The `llm_api_key` field can also be supplied via the `LLM_API_KEY` environment variable — useful for CI or when you don't want keys in config files.

```bash
do_it config   # show resolved config
do_it roles    # list roles and their tool counts
```

---

## CLI

```
do_it run  --task <text|file|image>
           --repo <path>           (default: .)
           --role <role>           (default: unrestricted)
           --config <path>
           --system-prompt <text|file>
           --max-steps <n>         (default: 30)

do_it config [--config <path>]
do_it roles
do_it status [--repo <path>]
```

---

## Current Status

**Version:** 0.3.2

Real sub-agent delegation, live TUI, role budgets, optional tool groups, and pluggable LLM backends are all working.
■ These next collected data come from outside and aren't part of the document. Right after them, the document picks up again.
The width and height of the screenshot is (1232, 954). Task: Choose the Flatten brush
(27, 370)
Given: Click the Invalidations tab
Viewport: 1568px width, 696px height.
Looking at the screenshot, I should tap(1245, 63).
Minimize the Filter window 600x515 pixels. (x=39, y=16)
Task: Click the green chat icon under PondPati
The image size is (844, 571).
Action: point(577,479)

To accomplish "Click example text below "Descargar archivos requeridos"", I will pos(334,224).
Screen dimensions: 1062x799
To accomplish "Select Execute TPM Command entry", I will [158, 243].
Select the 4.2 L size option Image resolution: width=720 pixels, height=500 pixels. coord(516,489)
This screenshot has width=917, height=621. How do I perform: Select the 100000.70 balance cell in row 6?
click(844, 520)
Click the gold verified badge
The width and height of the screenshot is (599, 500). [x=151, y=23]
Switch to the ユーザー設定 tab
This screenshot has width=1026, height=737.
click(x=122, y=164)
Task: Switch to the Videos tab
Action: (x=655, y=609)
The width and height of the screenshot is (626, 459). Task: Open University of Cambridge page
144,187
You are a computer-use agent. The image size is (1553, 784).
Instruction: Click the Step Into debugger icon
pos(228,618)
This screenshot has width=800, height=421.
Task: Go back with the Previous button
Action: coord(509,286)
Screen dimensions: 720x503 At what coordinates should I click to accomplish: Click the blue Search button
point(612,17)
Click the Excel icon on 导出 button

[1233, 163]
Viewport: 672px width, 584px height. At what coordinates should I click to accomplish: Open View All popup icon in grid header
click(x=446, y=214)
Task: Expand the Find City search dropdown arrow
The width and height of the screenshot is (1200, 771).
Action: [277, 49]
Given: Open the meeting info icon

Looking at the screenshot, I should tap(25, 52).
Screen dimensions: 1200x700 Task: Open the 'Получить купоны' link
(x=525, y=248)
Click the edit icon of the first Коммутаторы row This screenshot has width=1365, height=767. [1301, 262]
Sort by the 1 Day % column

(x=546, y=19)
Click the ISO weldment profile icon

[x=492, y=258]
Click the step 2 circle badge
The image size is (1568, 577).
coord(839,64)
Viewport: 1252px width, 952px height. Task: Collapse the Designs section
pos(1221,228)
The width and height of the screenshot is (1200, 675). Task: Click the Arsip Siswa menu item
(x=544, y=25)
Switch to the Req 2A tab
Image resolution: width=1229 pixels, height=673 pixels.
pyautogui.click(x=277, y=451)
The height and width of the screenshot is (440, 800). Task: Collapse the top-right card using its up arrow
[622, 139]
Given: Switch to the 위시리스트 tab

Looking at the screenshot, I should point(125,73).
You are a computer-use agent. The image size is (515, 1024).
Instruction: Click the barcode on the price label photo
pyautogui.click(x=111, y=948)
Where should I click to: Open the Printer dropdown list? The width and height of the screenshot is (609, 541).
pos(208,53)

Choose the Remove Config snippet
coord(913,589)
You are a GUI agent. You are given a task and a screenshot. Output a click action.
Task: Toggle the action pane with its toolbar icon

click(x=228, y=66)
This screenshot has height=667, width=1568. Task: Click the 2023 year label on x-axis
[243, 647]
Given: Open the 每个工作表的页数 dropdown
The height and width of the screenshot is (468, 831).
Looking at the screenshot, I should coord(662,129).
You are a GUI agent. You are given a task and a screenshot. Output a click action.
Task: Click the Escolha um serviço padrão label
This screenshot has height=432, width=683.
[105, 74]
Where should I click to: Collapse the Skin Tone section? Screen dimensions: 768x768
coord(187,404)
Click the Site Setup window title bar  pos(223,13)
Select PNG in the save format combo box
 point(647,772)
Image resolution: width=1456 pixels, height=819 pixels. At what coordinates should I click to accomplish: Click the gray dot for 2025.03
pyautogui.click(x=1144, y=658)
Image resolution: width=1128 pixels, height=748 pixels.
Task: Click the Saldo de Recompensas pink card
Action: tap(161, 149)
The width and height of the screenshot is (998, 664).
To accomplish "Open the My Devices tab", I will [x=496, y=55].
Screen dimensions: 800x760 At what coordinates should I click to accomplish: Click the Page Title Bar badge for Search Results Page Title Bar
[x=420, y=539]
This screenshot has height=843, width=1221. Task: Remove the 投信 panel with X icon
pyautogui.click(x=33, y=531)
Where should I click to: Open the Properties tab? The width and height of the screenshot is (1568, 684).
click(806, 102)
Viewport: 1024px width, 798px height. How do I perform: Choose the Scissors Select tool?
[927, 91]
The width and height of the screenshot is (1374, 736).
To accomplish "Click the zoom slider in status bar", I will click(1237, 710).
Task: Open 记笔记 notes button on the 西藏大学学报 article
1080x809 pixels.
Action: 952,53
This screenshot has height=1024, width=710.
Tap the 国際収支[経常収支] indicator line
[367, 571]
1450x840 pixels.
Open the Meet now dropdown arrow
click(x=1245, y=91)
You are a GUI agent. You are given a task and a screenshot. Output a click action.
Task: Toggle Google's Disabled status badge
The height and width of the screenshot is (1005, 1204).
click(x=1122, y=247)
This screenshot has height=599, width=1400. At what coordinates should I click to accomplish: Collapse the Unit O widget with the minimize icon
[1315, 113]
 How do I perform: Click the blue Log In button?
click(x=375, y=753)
Extended testing in progress before next crates.io publish.

Recent hardening (2026-03-28):
- **Pluggable LLM backend**`llm_backend = "ollama" | "openai" | "anthropic"` in config.toml; API key via `llm_api_key` or `LLM_API_KEY` env var; compatible with any OpenAI- or Anthropic-compatible service
- **`do_it init` updated** — now prompts for backend, URL, model, and API key; generates a correct `config.toml` for any backend
- `boss` role now reliably orchestrates multi-step tasks — loop detection threshold raised
- UTF-8 safe throughout — no panics on non-ASCII task text or file contents
- `memory_write` supports `append=true` and namespaced keys (`knowledge/decisions` etc.)
- `memory_delete` added
- HTTP timeouts on all LLM backends — a hung model no longer blocks the agent forever
- `run_command` output always includes stderr — cargo warnings and rustfmt diagnostics are visible
- TUI panic hook — terminal is restored cleanly on crash

### Planned next
- More iteration helpers around the Rust-first edit/test loop (smarter diff helpers, patch-shaping)
- Node/Python fallback branches for helper tools after the Rust-first path is solid

`run_command` accepts only bare executable names from `PATH`, enforces timeout/arg/env limits, and blocks risky environment overrides.